Problèmes et tâches
1. D'après le texte d'étude, à quel tour les Penguins de Pittsburgh ont-ils choisi Talbot en 2002 ?
2. Recopiez fidèlement le passage du texte d'étude qui commence par « Talbot, choix de » et se poursuit jusqu'à « de cette rétrogradation. ».

Texte d'étude
Talbot, choix de huitième tour des Penguins de Pittsburgh en 2002 après une brillante carrière dans les rangs juniors, se sent pourtant aussi fort et rapide que par le passé.

« Je pense être capable d’accomplir les mêmes choses qu’avant sur la glace. Mais c’est un sport qui repose beaucoup sur le mental, et ma confiance est affectée. J’étais super confiant à la fin de l’été. Puis, dès le premier match préparatoire, tu es placé à l’aile – pas au centre – sur un quatrième trio dans l’équipe B, celle qui ne joue pas à domicile. Ta confiance en prend un coup. Tu te demandes si tu es encore dans les plans. Tu es supposé être plus fort mentalement, mais c’est difficile. Ç’a pourtant toujours été une de mes grandes forces au cours de ma carrière. »

L’ancien attaquant des Penguins, de l’Avalanche et des Flyers tente de tirer le maximum de cette rétrogradation.

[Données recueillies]
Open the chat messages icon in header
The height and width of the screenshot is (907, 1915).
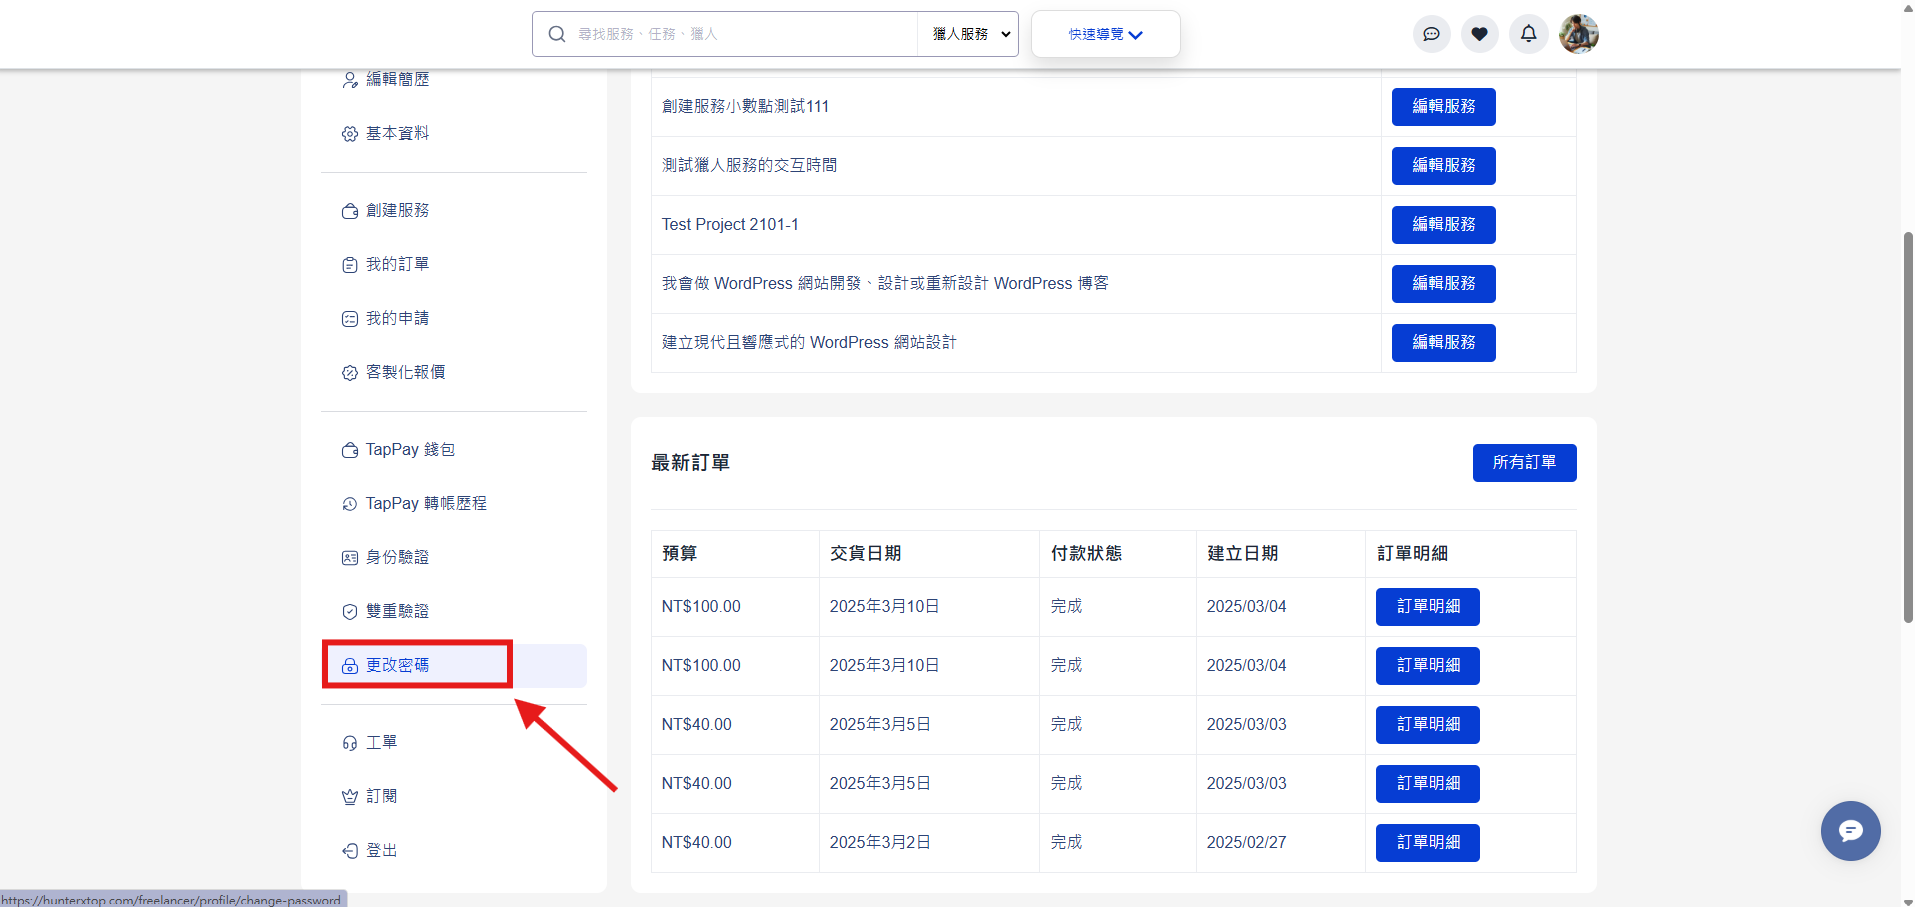click(x=1431, y=34)
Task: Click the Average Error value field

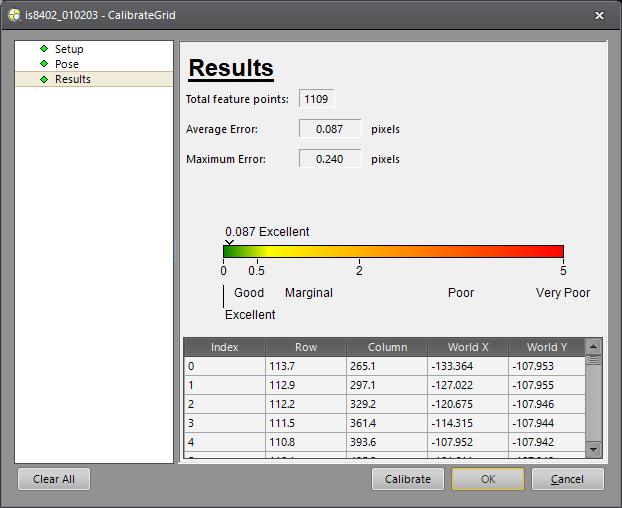Action: (x=330, y=129)
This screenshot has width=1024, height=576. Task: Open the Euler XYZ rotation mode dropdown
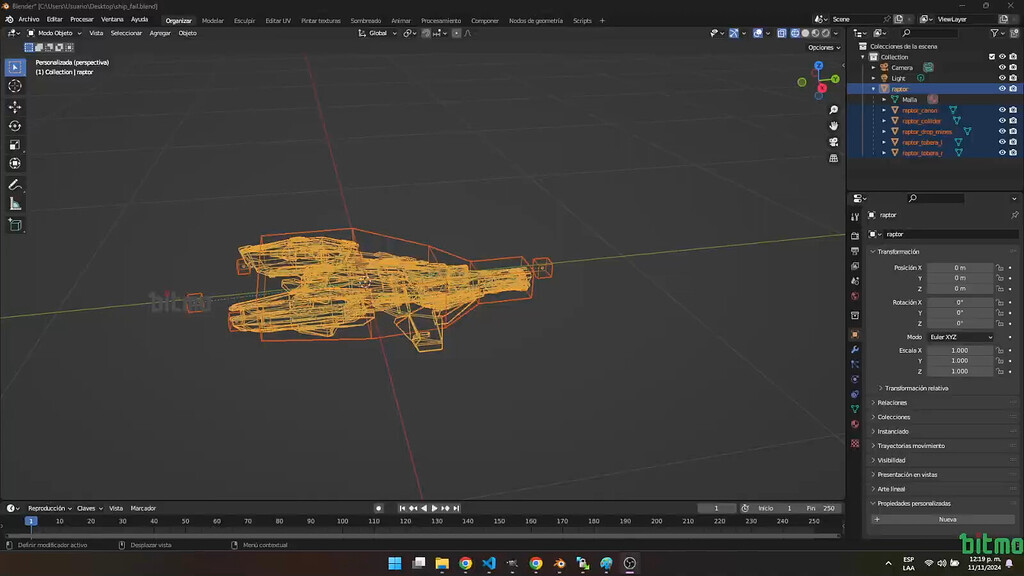pos(958,336)
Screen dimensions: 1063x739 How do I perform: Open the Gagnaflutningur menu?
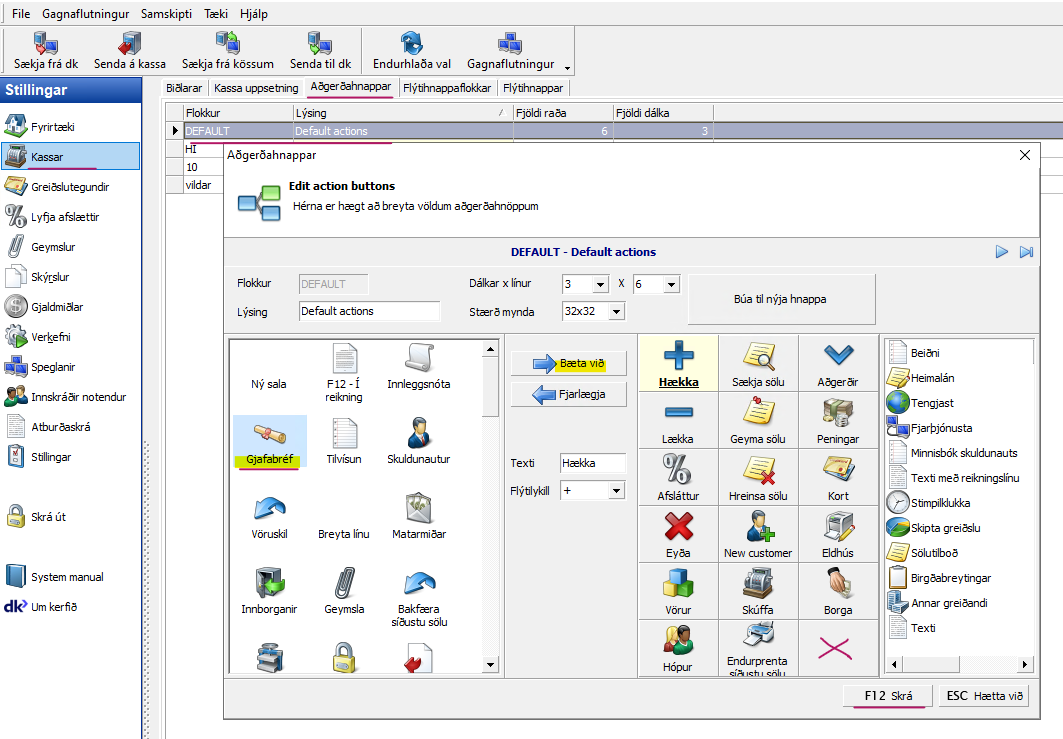pos(84,15)
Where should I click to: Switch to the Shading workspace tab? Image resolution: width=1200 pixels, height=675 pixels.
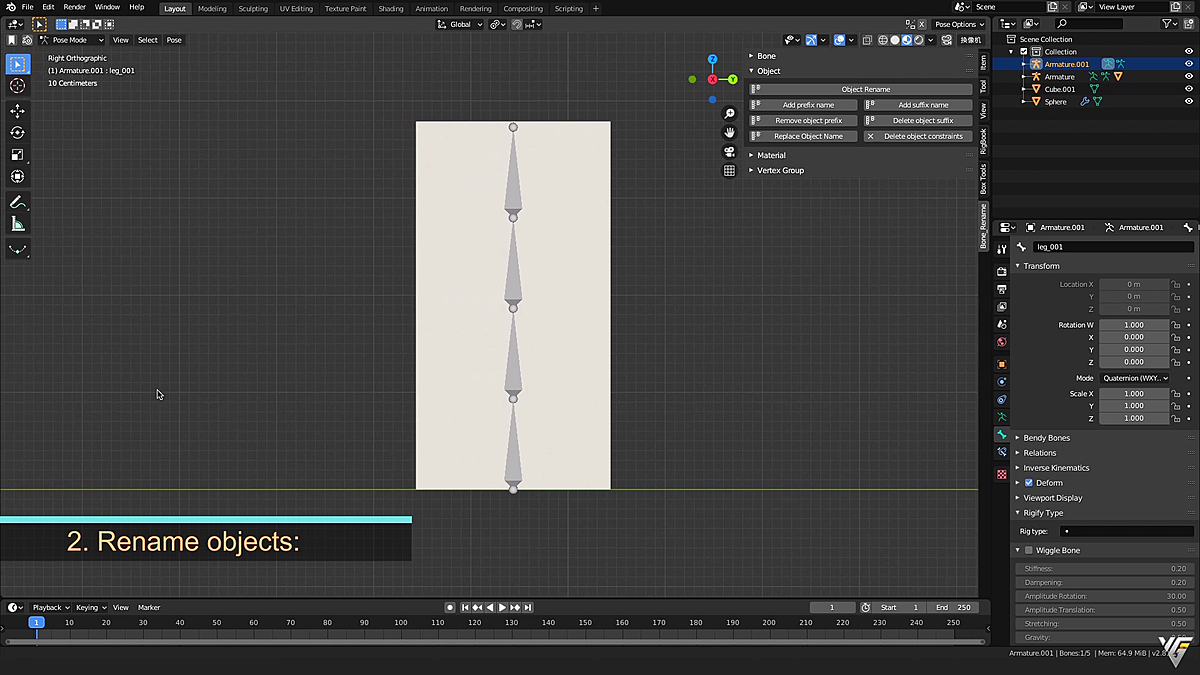390,8
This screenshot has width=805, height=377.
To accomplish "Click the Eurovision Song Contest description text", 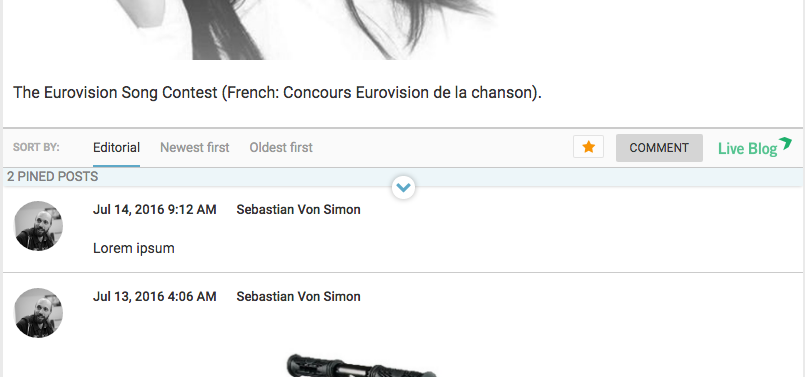I will tap(277, 93).
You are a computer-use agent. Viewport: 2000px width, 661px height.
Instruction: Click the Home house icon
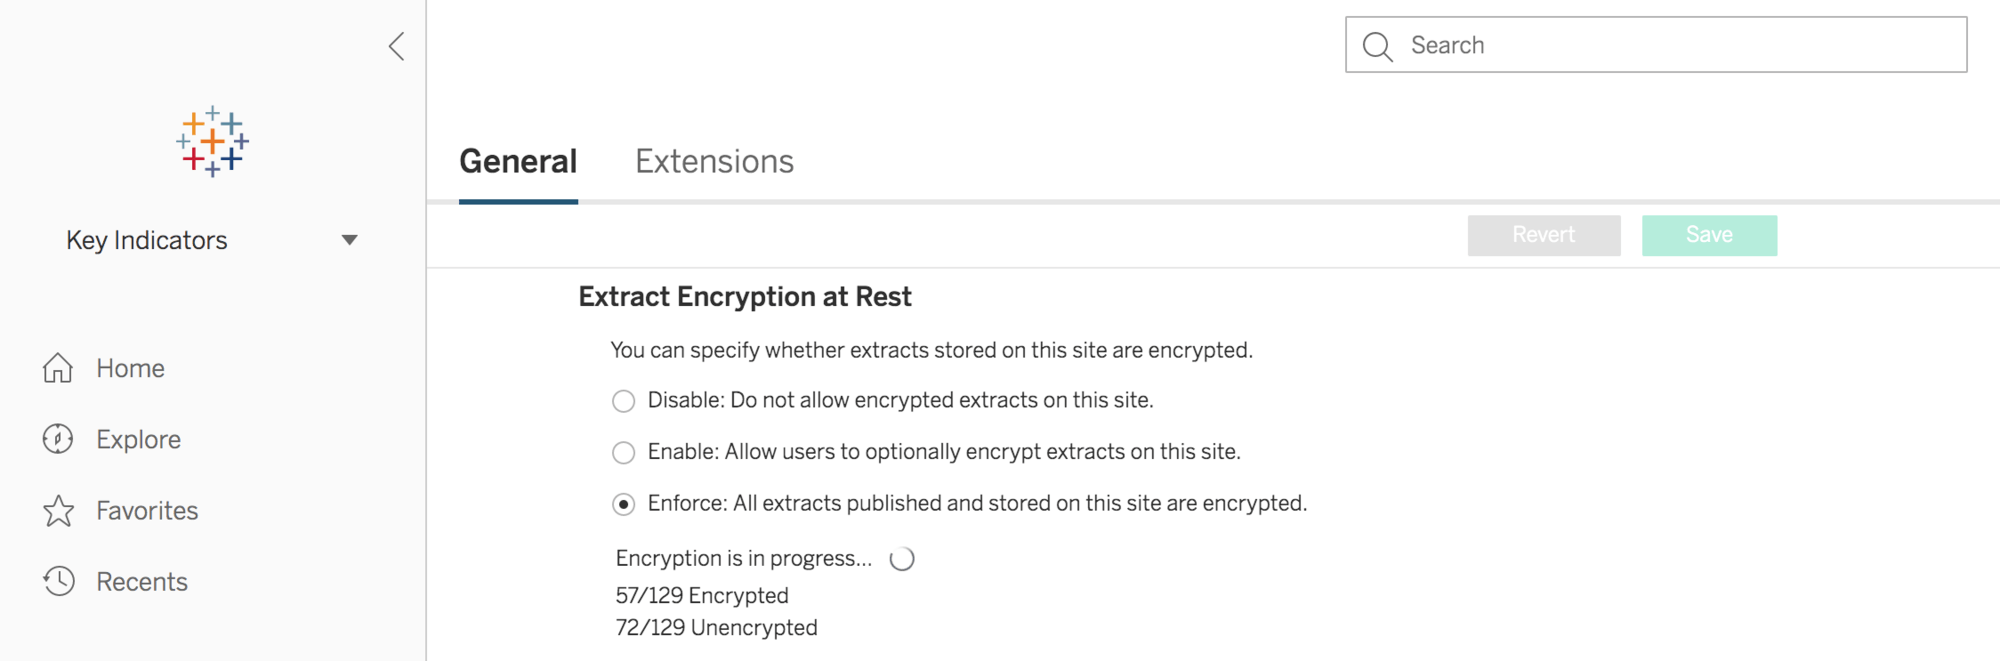(58, 368)
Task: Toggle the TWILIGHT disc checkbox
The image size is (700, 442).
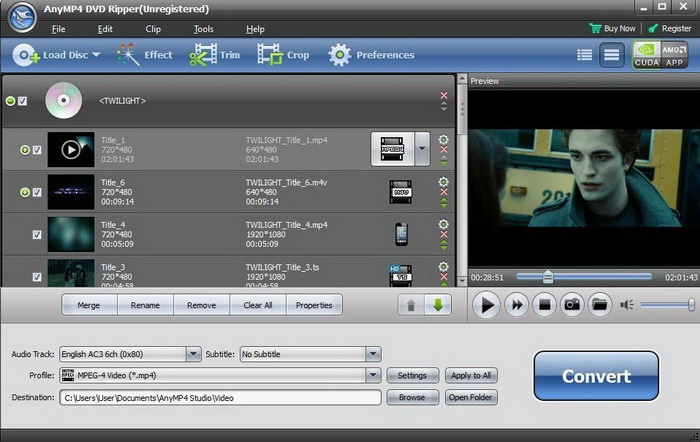Action: tap(23, 101)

Section des réponses
1. Au huitième tour.

2.
Talbot, choix de huitième tour des Penguins de Pittsburgh en 2002 après une brillante carrière dans les rangs juniors, se sent pourtant aussi fort et rapide que par le passé.

« Je pense être capable d’accomplir les mêmes choses qu’avant sur la glace. Mais c’est un sport qui repose beaucoup sur le mental, et ma confiance est affectée. J’étais super confiant à la fin de l’été. Puis, dès le premier match préparatoire, tu es placé à l’aile – pas au centre – sur un quatrième trio dans l’équipe B, celle qui ne joue pas à domicile. Ta confiance en prend un coup. Tu te demandes si tu es encore dans les plans. Tu es supposé être plus fort mentalement, mais c’est difficile. Ç’a pourtant toujours été une de mes grandes forces au cours de ma carrière. »

L’ancien attaquant des Penguins, de l’Avalanche et des Flyers tente de tirer le maximum de cette rétrogradation.